> _Supplied material_
--- START ---
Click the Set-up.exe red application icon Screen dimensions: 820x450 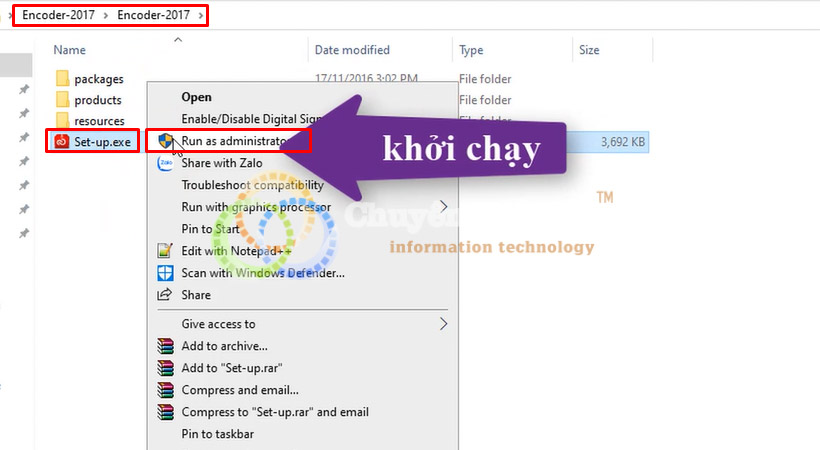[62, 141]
--- END ---
--- START ---
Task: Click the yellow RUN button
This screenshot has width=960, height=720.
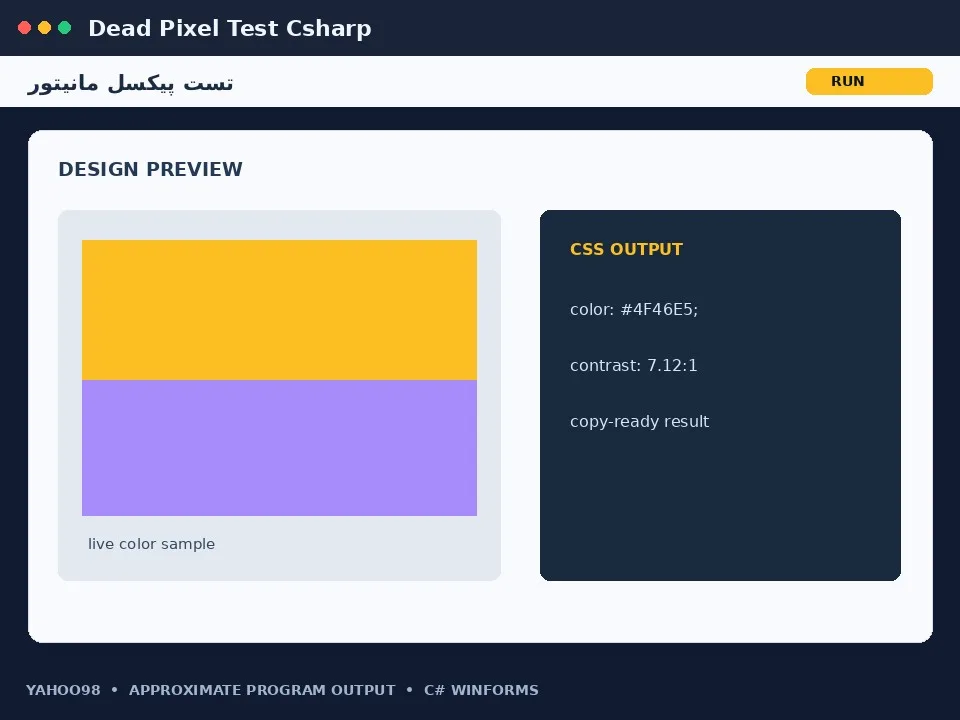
--- END ---
--- START ---
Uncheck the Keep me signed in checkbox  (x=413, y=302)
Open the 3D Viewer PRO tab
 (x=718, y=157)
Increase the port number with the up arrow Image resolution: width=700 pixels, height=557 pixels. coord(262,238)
--- END ---
> _Task requirements_
Count how many lines of the data include the word "height". Your reply should be that number alone.

> _Written reply_
2